Hovis has had an
ad campaign for years with the tagline 'As good today as it's always been.' I've just put my finger on what bothers me about it.
I hear it as 'Only as good today as it's always been', which is perhaps unfair. But even with a generous interpretation, it's clearly saying it isn't substantially better than it used to be. They've been making bread since 1886, or nearly 130 years. If the bread is more or less the same quality now as it was then ... that's terrible!

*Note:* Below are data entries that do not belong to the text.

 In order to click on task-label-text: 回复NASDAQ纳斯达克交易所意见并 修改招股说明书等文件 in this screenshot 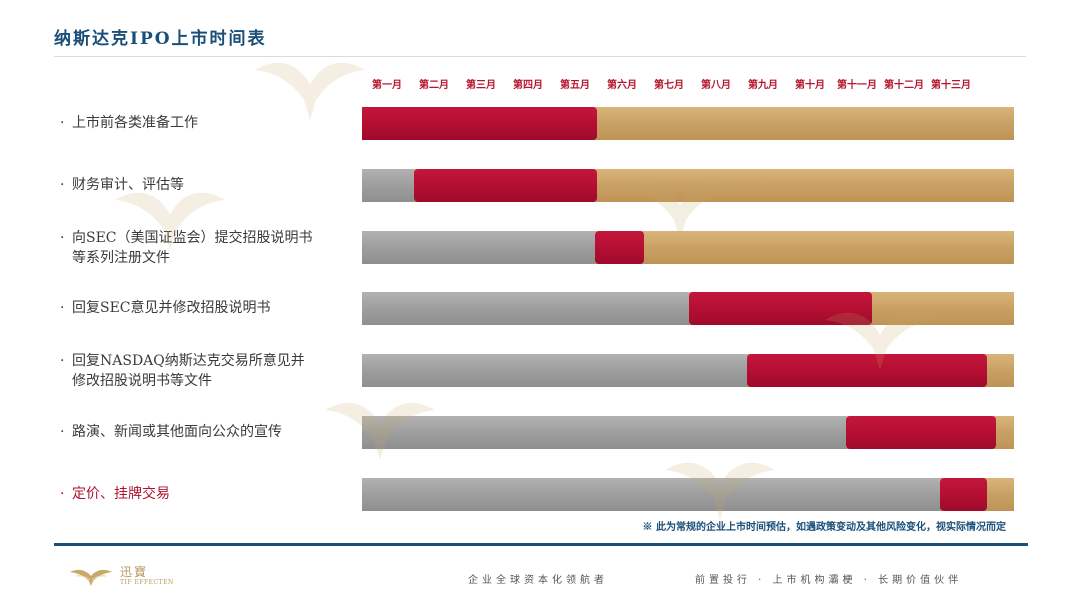, I will do `click(188, 371)`.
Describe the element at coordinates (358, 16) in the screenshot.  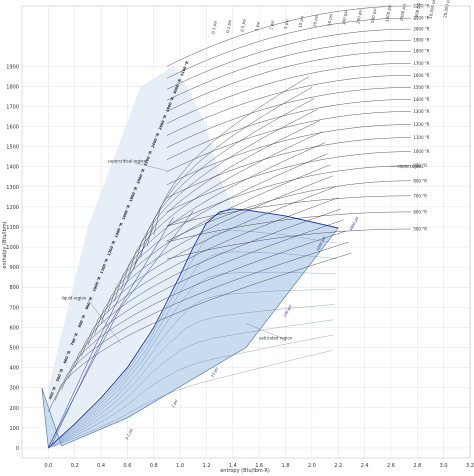
I see `isobar-label: 200 psi` at that location.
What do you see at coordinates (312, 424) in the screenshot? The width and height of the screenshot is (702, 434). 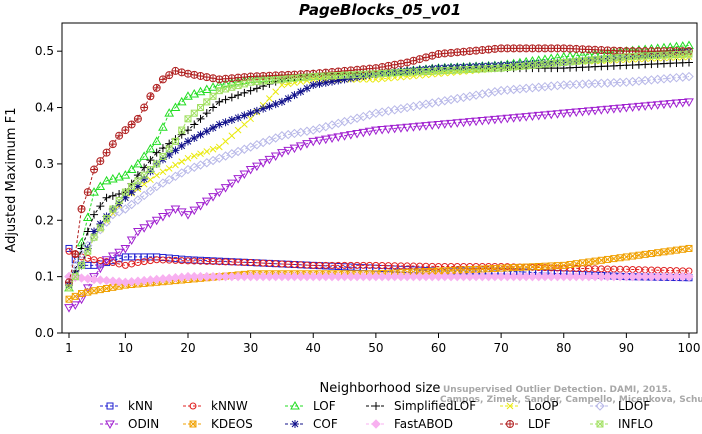 I see `legend-item-cof: COF` at bounding box center [312, 424].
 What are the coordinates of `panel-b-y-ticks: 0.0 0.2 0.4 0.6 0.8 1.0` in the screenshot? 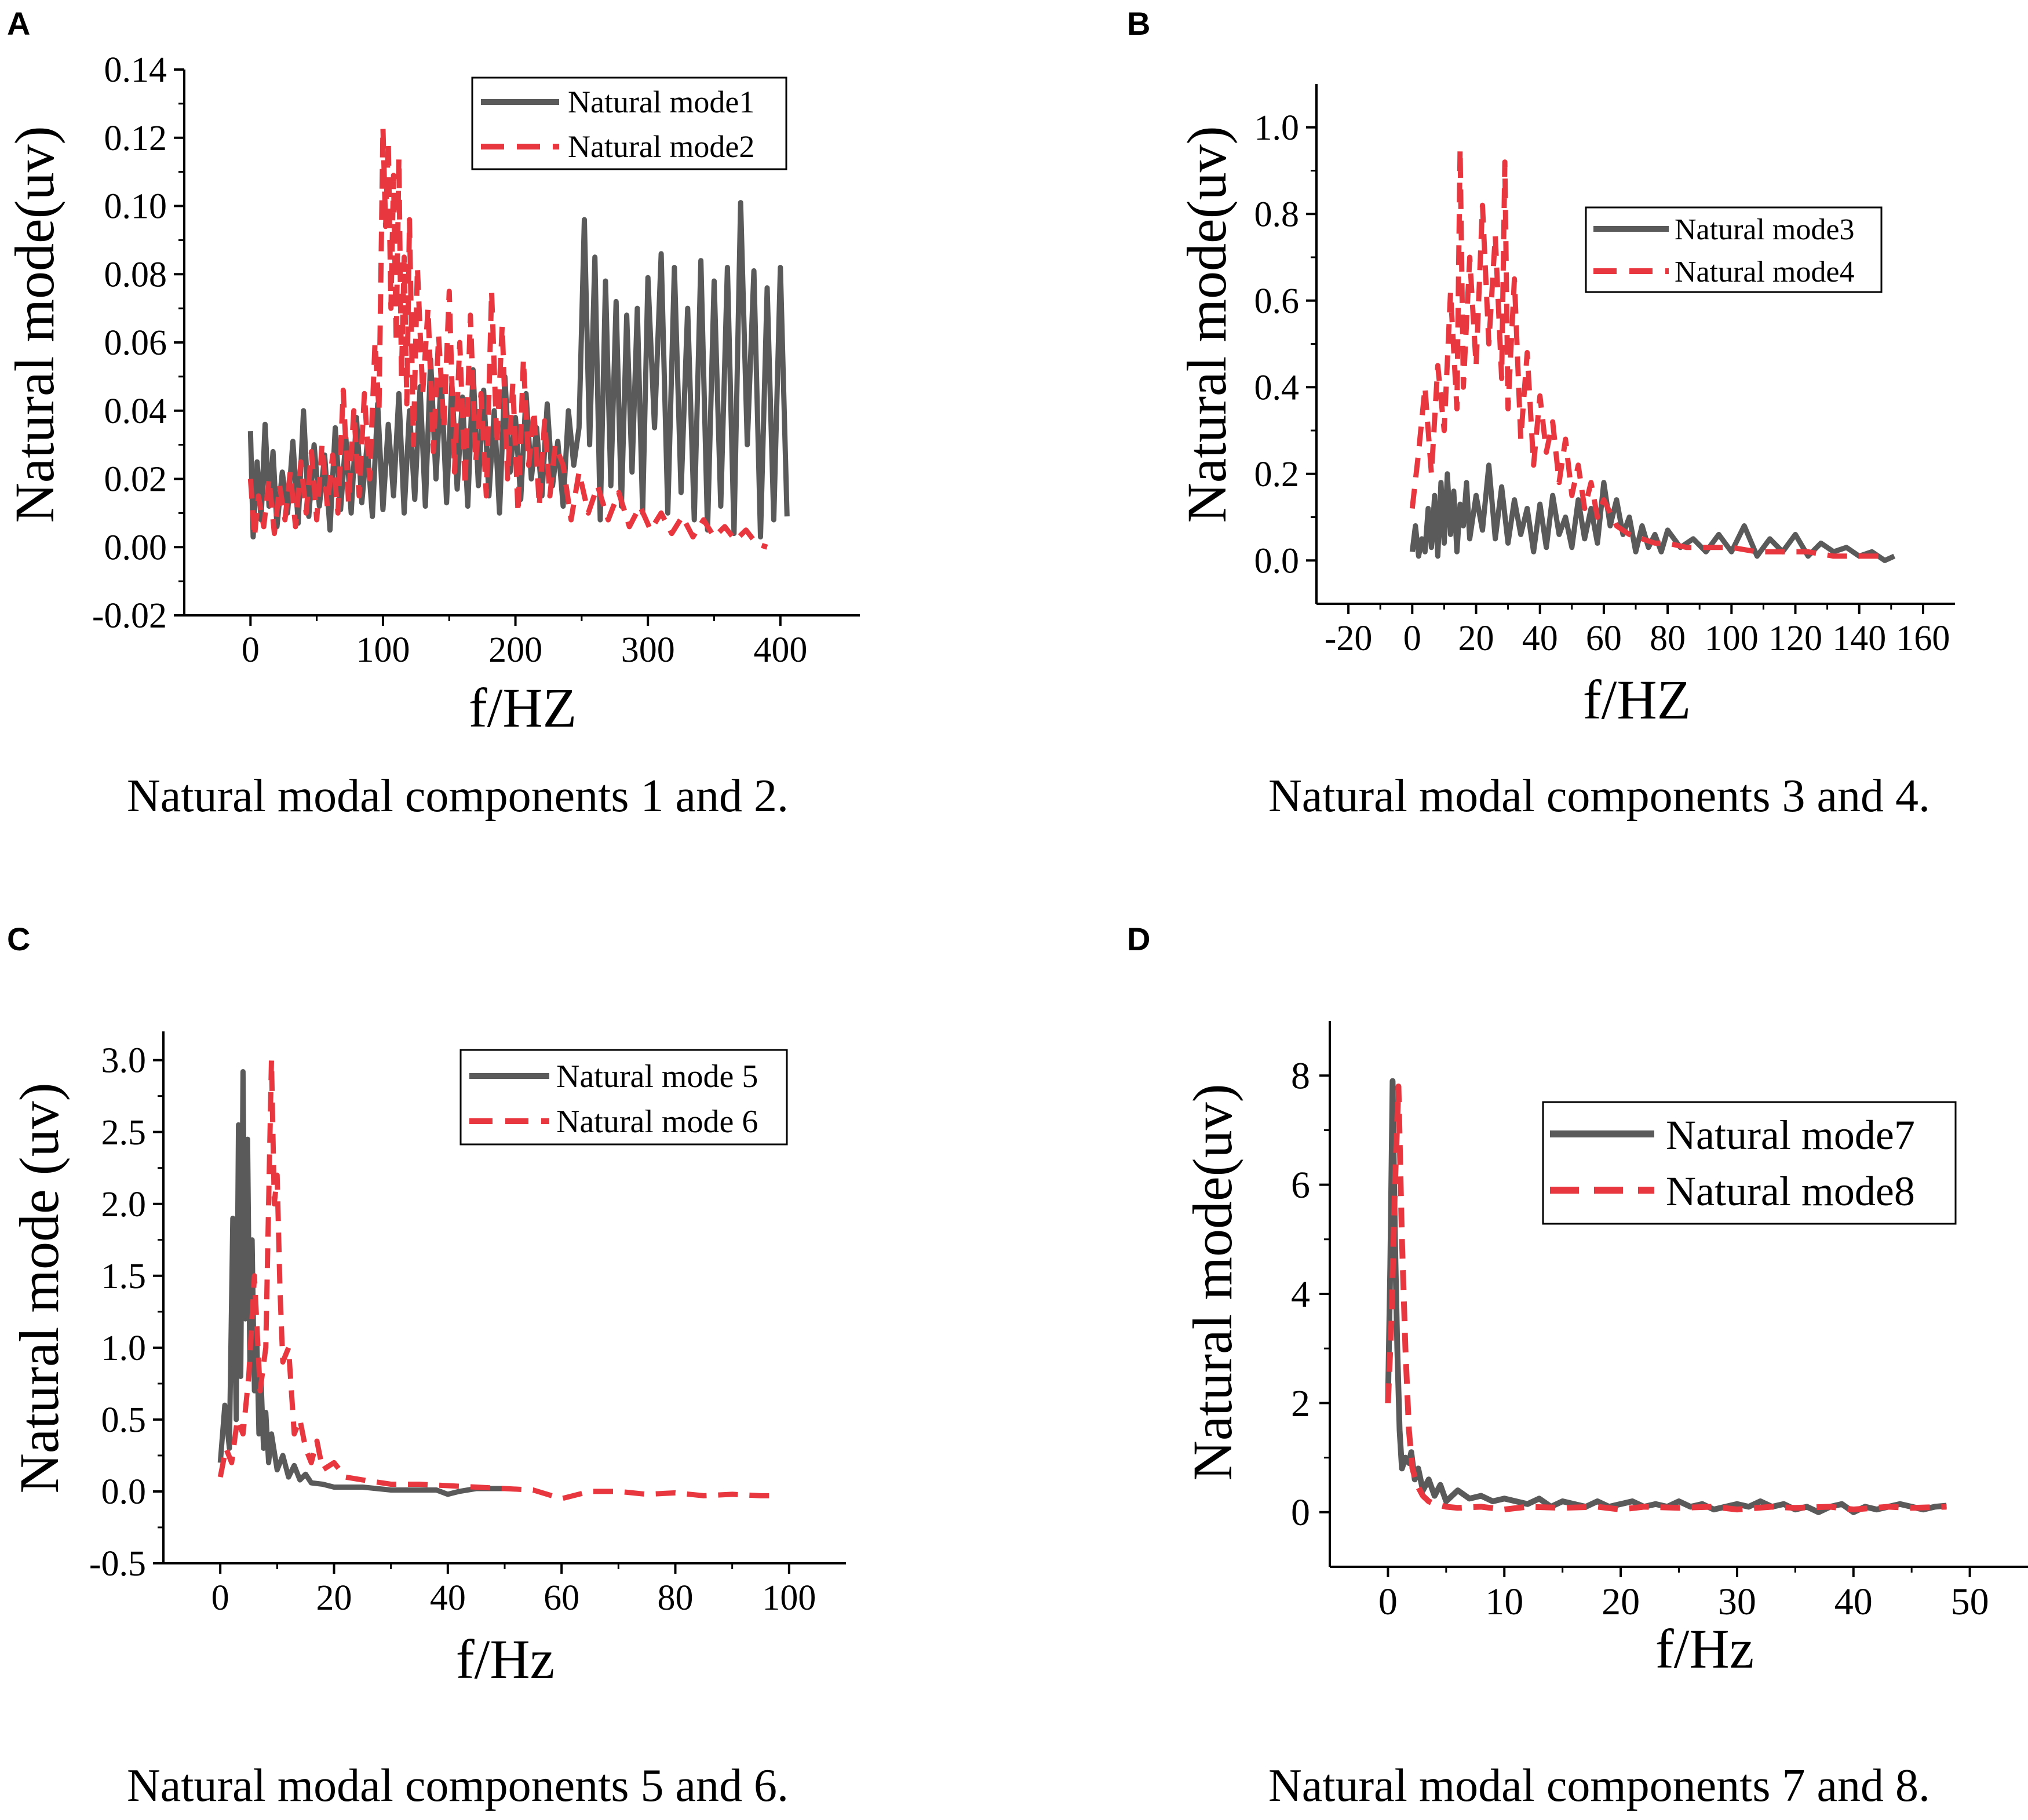 It's located at (1285, 344).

Bread back then was disgusting compared to what we get now. Food adulteration was rife. The sheer scale of the problem was beginning to become manifest by the late C19th, as the lab techniques to prove it were being invented. They had eye-popping findings such as a majority of bread being heavily cut with alum, or worse. At least it was technically illegal by 1886, but it still went on. Even if what was in your bread was just the stuff you would hope was in it, it was still rubbish. Strains of wheat were not as nutritious as they are now. They were sown and grew unevenly. There was no way of measuring the ripeness of the crop to pick the best time to harvest it, and no way to dry off the crop if it was a bit rainy round harvest time. Much more crap (both literal and figurative) got harvested along with the grain and found its way in to the stores. Grain stores were much less effective, with much more contamination by insects, mice, rats and birds. And, of course, much more spoilage by molds, mildews and so on. Milling was a further source of significant contamination, and nowhere near as regular and well-controlled, which made for inferior flour. Hovis were pioneers of new techniques in flour treatment and bread-making, but were nothing like as good as you can get now. The whole process was wildly variable - and the maths to do proper quality control wasn't even invented until about 50 years later.
Mass-market bread 130 years ago was, frankly, horrible. I expect Hovis was better than most and was a premium brand, but the standard was appallingly low. The extremely wealthy ate better, since they could buy premium flour from trusted sources and bake it in-house (so long as they hadn't pissed off any of the servants in the supply chain). But I'm pretty sure that the mass-market bread you can buy now is way better than that, and the premium bread you can buy now (or make yourself) is even more delicious still.
We live in times of plenty and quality! (We still suck at fair distribution - I am horrified that bread queues are making a comeback in the shape of food banks.) If your product is only as good as it was 130 years ago, it's probably rubbish.